Quantitative analyses of CPD with genotype were performed using gender as a covariate, since more men are regular smokers than women.12
A 2003 US survey revealed that 24% of men and 19% of women are regular smokers.12
Individuals who denied ever smoking were excluded from this analysis, as they may have never had sufficient exposure to cigarette smoking to become dependent.7,8
Quantile–quantile plots of the GEMS and Lausanne populations revealed little deviation from the expected distribution (see Supplementary Figure S1
). These data suggest an absence of population stratification across the phenotype of CPD. Data were analyzed for association with one and only one phenotype, CPD, using the computer program, PLINK.13
GSK also sponsored the establishment of case–control association samples for about 18 common diseases known as the High-Throughput Disease-specific target Identification Program (HITDIP).14
Each of these samples consisted of approximately 1000 Cases and 1000 controls collected at multiple sites in North America and Europe. These DNA samples were genotyped at ~6000 SNPs in a panel of 1800 ‘drugable’ candidate genes (for additional details see Roses A et al.14
). These HITDIP studies collected a common set of data concerning the medical history of each participant, including a question about smoking habits. The only ND-related phenotype available in these HITDIP studies was the answer to the question: If you ever smoked regularly, what was the number of CPD typically smoked? In some of the HITDIP studies, this may have been interpreted as the maximum number of CPD regularly smoked, as opposed to an average or typical number, perhaps due in part to the different languages in the countries in which the studies were executed. Thus, treating CPD in the HITDIP samples as a quantitative trait could have led to errors. A case–control analysis of the HITDIP data was conducted. A control was defined as anyone who reported CPD always < 5 CPD and a case anyone who reported smoking ≥25 CPD. Individuals who denied ever smoking a single cigarette were excluded from the analysis. In the dichotomous analysis using PLINK,13
the definition of a case (a person smoking ≥25 CPD) rested on the results of our examination of the NESARC data that established the relationship between DSM-IV diagnosis of ND and the maximal number of CPD regularly smoked (see ).

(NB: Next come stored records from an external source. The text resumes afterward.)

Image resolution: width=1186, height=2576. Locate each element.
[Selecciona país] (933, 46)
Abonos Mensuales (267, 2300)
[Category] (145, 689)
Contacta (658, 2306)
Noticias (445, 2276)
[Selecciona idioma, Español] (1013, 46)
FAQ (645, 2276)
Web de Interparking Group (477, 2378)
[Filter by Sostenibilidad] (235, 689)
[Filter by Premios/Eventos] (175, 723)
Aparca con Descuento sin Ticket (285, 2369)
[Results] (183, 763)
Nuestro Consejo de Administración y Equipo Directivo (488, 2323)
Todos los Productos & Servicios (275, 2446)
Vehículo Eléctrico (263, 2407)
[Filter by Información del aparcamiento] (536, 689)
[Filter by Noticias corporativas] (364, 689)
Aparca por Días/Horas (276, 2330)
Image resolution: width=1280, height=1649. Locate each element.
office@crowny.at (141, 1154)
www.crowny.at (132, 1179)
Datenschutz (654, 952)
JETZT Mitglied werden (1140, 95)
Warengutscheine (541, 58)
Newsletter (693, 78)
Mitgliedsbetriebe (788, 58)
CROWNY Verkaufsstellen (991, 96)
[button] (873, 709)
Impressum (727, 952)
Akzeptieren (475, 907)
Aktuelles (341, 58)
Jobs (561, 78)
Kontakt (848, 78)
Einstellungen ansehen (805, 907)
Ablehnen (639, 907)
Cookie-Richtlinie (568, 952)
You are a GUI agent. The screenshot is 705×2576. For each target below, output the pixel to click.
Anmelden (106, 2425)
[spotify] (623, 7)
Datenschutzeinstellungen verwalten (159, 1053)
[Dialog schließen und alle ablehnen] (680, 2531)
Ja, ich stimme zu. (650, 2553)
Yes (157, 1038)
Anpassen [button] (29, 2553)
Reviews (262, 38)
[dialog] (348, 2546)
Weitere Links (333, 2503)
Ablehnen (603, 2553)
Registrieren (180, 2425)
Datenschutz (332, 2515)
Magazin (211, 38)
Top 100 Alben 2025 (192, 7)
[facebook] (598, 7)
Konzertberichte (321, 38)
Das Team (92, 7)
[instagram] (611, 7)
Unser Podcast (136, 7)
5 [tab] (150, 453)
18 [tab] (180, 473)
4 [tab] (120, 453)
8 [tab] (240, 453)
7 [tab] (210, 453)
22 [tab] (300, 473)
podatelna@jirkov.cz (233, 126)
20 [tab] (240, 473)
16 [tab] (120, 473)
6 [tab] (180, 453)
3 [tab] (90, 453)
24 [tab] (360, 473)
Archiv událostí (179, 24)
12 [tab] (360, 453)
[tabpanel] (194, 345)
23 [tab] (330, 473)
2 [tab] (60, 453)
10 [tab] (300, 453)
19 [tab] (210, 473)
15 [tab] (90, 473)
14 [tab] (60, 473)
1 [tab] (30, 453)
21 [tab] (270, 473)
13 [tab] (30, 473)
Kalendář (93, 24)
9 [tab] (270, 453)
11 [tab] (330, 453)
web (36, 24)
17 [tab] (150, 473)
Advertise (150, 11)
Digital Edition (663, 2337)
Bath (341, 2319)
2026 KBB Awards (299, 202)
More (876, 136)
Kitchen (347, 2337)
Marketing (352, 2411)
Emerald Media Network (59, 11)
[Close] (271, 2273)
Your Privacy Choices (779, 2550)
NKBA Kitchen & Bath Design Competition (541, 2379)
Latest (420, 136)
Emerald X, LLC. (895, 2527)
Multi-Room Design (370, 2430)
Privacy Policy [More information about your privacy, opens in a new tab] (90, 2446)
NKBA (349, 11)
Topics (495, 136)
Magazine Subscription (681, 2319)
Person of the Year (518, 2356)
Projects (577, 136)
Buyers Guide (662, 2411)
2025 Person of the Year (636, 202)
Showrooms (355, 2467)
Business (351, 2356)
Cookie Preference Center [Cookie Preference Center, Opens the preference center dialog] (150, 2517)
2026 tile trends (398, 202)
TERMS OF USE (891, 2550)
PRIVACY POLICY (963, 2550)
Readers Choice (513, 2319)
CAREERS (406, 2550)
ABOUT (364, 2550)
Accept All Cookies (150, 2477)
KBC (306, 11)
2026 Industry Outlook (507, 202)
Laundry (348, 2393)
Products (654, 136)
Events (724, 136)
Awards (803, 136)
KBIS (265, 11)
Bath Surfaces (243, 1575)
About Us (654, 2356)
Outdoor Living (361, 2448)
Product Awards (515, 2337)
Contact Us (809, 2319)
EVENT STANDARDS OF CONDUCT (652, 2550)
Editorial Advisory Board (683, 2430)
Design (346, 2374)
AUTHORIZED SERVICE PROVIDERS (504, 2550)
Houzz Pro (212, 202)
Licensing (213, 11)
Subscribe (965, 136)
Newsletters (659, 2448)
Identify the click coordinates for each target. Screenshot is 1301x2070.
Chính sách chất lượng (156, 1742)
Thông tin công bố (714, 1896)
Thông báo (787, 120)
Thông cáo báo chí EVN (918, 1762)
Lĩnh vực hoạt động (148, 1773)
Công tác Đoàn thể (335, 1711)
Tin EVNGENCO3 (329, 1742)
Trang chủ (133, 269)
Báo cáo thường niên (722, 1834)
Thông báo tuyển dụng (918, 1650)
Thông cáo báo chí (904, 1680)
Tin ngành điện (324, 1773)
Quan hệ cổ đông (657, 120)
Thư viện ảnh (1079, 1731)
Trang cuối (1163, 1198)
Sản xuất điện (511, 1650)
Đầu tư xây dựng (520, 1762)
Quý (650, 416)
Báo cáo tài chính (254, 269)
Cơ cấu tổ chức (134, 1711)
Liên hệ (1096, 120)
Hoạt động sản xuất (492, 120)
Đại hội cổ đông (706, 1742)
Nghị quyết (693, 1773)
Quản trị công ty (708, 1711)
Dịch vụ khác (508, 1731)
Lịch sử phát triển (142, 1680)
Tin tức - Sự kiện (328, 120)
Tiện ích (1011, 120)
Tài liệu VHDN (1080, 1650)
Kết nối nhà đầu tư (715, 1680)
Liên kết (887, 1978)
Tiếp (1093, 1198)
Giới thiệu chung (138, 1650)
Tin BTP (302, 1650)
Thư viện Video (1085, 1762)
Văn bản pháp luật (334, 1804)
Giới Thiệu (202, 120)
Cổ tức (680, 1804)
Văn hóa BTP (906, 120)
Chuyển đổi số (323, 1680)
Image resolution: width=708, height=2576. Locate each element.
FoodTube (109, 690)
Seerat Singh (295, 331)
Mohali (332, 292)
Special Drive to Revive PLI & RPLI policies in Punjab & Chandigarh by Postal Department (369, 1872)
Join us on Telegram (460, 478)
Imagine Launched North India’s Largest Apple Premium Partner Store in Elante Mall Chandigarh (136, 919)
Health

Consent forms were reviewed for each HITDIP study to determine whether the language in the consent form permitted anonymous analysis of the CPD phenotype. In instances where the consent form was narrowly worded (for example, did not permit analysis of phenotypes unrelated to the primary disease), the data set was not analyzed. In instances where the validity of the CPD variable might be questioned (for example, Alzheimer's disease), the data set was not analyzed.